┌────────
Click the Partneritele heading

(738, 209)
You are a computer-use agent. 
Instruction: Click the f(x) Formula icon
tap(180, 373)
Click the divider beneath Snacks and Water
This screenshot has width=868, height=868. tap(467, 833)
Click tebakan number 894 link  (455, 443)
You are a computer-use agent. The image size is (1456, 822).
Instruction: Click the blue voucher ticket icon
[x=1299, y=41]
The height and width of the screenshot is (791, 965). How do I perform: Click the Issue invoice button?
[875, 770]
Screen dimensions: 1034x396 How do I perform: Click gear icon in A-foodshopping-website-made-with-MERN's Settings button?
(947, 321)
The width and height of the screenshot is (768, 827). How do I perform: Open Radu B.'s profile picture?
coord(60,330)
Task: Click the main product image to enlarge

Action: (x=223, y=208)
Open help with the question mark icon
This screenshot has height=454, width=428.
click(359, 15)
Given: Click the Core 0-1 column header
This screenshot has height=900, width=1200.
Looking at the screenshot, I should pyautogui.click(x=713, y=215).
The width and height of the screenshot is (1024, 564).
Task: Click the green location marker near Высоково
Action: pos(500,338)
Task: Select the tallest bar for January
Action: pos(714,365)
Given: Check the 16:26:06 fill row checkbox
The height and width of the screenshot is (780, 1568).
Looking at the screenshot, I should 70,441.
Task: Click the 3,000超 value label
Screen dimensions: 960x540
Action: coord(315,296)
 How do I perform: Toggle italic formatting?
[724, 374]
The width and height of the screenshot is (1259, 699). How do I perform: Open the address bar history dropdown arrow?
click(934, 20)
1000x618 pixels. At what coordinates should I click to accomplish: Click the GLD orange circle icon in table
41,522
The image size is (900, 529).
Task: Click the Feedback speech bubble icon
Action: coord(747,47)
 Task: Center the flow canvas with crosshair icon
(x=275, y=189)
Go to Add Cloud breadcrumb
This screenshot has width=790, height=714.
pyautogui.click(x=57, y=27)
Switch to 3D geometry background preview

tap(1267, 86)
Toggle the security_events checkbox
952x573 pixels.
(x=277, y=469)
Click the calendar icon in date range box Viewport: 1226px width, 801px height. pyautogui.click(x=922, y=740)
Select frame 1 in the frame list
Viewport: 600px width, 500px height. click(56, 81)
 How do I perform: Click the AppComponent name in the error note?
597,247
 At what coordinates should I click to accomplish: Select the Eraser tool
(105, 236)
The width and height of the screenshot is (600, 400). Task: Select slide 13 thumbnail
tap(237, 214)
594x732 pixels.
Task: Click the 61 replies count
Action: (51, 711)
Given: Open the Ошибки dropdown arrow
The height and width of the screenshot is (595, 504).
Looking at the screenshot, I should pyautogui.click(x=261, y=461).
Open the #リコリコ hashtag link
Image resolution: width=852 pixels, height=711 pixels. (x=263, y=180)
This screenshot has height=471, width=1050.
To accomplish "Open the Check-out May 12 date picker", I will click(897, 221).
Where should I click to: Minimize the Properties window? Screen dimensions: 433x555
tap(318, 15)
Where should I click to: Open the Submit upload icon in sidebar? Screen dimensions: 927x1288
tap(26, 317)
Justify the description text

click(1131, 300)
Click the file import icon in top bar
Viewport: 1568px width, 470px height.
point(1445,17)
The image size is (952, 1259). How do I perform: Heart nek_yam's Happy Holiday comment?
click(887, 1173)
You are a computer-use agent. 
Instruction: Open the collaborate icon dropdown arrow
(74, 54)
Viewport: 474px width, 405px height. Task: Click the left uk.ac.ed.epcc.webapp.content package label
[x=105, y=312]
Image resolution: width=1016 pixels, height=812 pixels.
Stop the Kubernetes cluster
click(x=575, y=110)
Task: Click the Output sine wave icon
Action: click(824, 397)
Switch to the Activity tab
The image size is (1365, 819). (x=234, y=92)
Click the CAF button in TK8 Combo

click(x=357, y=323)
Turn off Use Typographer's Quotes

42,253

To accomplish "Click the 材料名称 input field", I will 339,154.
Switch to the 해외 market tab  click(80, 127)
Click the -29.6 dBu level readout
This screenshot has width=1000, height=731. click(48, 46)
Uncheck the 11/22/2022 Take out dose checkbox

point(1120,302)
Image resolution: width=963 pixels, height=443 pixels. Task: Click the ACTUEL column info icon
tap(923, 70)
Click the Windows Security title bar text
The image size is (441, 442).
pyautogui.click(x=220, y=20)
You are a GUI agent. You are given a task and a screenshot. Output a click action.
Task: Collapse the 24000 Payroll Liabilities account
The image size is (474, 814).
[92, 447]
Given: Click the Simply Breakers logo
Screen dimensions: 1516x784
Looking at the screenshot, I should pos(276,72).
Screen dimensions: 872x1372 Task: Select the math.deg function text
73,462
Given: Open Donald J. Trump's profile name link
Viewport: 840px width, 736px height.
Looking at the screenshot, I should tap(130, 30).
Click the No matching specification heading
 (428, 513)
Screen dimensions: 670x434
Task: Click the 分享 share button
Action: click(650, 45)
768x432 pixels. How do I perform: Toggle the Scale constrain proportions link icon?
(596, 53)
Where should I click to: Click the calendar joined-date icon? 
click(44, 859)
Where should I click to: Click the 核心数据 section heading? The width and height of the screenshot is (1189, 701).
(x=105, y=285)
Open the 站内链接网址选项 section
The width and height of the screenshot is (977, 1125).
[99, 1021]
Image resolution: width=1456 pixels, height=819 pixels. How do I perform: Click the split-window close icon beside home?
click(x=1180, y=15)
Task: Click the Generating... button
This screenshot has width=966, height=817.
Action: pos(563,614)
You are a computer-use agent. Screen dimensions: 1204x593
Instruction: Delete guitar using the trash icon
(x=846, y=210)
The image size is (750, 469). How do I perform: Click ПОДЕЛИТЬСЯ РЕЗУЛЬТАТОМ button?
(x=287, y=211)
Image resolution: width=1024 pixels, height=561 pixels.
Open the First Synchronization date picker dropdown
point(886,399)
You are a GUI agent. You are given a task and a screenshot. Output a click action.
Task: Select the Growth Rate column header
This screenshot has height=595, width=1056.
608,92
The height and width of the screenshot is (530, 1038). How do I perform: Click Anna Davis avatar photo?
└────────
■ **What to do**
Each line of the listing above should be output exactly.

■ **Answer for the task**
Click the Partneritele heading

(738, 209)
You are a computer-use agent. 
Instruction: Click the f(x) Formula icon
tap(180, 373)
Click the divider beneath Snacks and Water
This screenshot has width=868, height=868. tap(467, 833)
Click tebakan number 894 link  (455, 443)
You are a computer-use agent. The image size is (1456, 822).
Instruction: Click the blue voucher ticket icon
[x=1299, y=41]
The height and width of the screenshot is (791, 965). How do I perform: Click the Issue invoice button?
[875, 770]
Screen dimensions: 1034x396 How do I perform: Click gear icon in A-foodshopping-website-made-with-MERN's Settings button?
(947, 321)
The width and height of the screenshot is (768, 827). How do I perform: Open Radu B.'s profile picture?
coord(60,330)
Task: Click the main product image to enlarge

Action: (x=223, y=208)
Open help with the question mark icon
This screenshot has height=454, width=428.
click(359, 15)
Given: Click the Core 0-1 column header
This screenshot has height=900, width=1200.
Looking at the screenshot, I should pyautogui.click(x=713, y=215).
The width and height of the screenshot is (1024, 564).
Task: Click the green location marker near Высоково
Action: pos(500,338)
Task: Select the tallest bar for January
Action: pos(714,365)
Given: Check the 16:26:06 fill row checkbox
The height and width of the screenshot is (780, 1568).
Looking at the screenshot, I should 70,441.
Task: Click the 3,000超 value label
Screen dimensions: 960x540
Action: coord(315,296)
 How do I perform: Toggle italic formatting?
[724, 374]
The width and height of the screenshot is (1259, 699). How do I perform: Open the address bar history dropdown arrow?
click(934, 20)
1000x618 pixels. At what coordinates should I click to accomplish: Click the GLD orange circle icon in table
41,522
The image size is (900, 529).
Task: Click the Feedback speech bubble icon
Action: coord(747,47)
 Task: Center the flow canvas with crosshair icon
(x=275, y=189)
Go to Add Cloud breadcrumb
This screenshot has width=790, height=714.
pyautogui.click(x=57, y=27)
Switch to 3D geometry background preview

tap(1267, 86)
Toggle the security_events checkbox
952x573 pixels.
(x=277, y=469)
Click the calendar icon in date range box Viewport: 1226px width, 801px height. pyautogui.click(x=922, y=740)
Select frame 1 in the frame list
Viewport: 600px width, 500px height. click(56, 81)
 How do I perform: Click the AppComponent name in the error note?
597,247
 At what coordinates should I click to accomplish: Select the Eraser tool
(105, 236)
The width and height of the screenshot is (600, 400). Task: Select slide 13 thumbnail
tap(237, 214)
594x732 pixels.
Task: Click the 61 replies count
Action: (51, 711)
Given: Open the Ошибки dropdown arrow
The height and width of the screenshot is (595, 504).
Looking at the screenshot, I should pyautogui.click(x=261, y=461).
Open the #リコリコ hashtag link
Image resolution: width=852 pixels, height=711 pixels. (x=263, y=180)
This screenshot has height=471, width=1050.
To accomplish "Open the Check-out May 12 date picker", I will click(897, 221).
Where should I click to: Minimize the Properties window? Screen dimensions: 433x555
tap(318, 15)
Where should I click to: Open the Submit upload icon in sidebar? Screen dimensions: 927x1288
tap(26, 317)
Justify the description text

click(1131, 300)
Click the file import icon in top bar
Viewport: 1568px width, 470px height.
point(1445,17)
The image size is (952, 1259). How do I perform: Heart nek_yam's Happy Holiday comment?
click(887, 1173)
You are a computer-use agent. 
Instruction: Open the collaborate icon dropdown arrow
(74, 54)
Viewport: 474px width, 405px height. Task: Click the left uk.ac.ed.epcc.webapp.content package label
[x=105, y=312]
Image resolution: width=1016 pixels, height=812 pixels.
Stop the Kubernetes cluster
click(x=575, y=110)
Task: Click the Output sine wave icon
Action: click(824, 397)
Switch to the Activity tab
The image size is (1365, 819). (x=234, y=92)
Click the CAF button in TK8 Combo

click(x=357, y=323)
Turn off Use Typographer's Quotes

42,253

To accomplish "Click the 材料名称 input field", I will 339,154.
Switch to the 해외 market tab  click(80, 127)
Click the -29.6 dBu level readout
This screenshot has width=1000, height=731. click(48, 46)
Uncheck the 11/22/2022 Take out dose checkbox

point(1120,302)
Image resolution: width=963 pixels, height=443 pixels. Task: Click the ACTUEL column info icon
tap(923, 70)
Click the Windows Security title bar text
The image size is (441, 442).
pyautogui.click(x=220, y=20)
You are a GUI agent. You are given a task and a screenshot. Output a click action.
Task: Collapse the 24000 Payroll Liabilities account
The image size is (474, 814).
[92, 447]
Given: Click the Simply Breakers logo
Screen dimensions: 1516x784
Looking at the screenshot, I should pos(276,72).
Screen dimensions: 872x1372 Task: Select the math.deg function text
73,462
Given: Open Donald J. Trump's profile name link
Viewport: 840px width, 736px height.
Looking at the screenshot, I should tap(130, 30).
Click the No matching specification heading
 (428, 513)
Screen dimensions: 670x434
Task: Click the 分享 share button
Action: click(650, 45)
768x432 pixels. How do I perform: Toggle the Scale constrain proportions link icon?
(596, 53)
Where should I click to: Click the calendar joined-date icon? 
click(44, 859)
Where should I click to: Click the 核心数据 section heading? The width and height of the screenshot is (1189, 701).
(x=105, y=285)
Open the 站内链接网址选项 section
The width and height of the screenshot is (977, 1125).
[99, 1021]
Image resolution: width=1456 pixels, height=819 pixels. How do I perform: Click the split-window close icon beside home?
click(x=1180, y=15)
Task: Click the Generating... button
This screenshot has width=966, height=817.
Action: pos(563,614)
You are a computer-use agent. Screen dimensions: 1204x593
Instruction: Delete guitar using the trash icon
(x=846, y=210)
The image size is (750, 469). How do I perform: Click ПОДЕЛИТЬСЯ РЕЗУЛЬТАТОМ button?
(x=287, y=211)
Image resolution: width=1024 pixels, height=561 pixels.
Open the First Synchronization date picker dropdown
point(886,399)
You are a GUI agent. You are given a task and a screenshot. Output a click action.
Task: Select the Growth Rate column header
This screenshot has height=595, width=1056.
608,92
The height and width of the screenshot is (530, 1038). How do I perform: Click Anna Davis avatar photo?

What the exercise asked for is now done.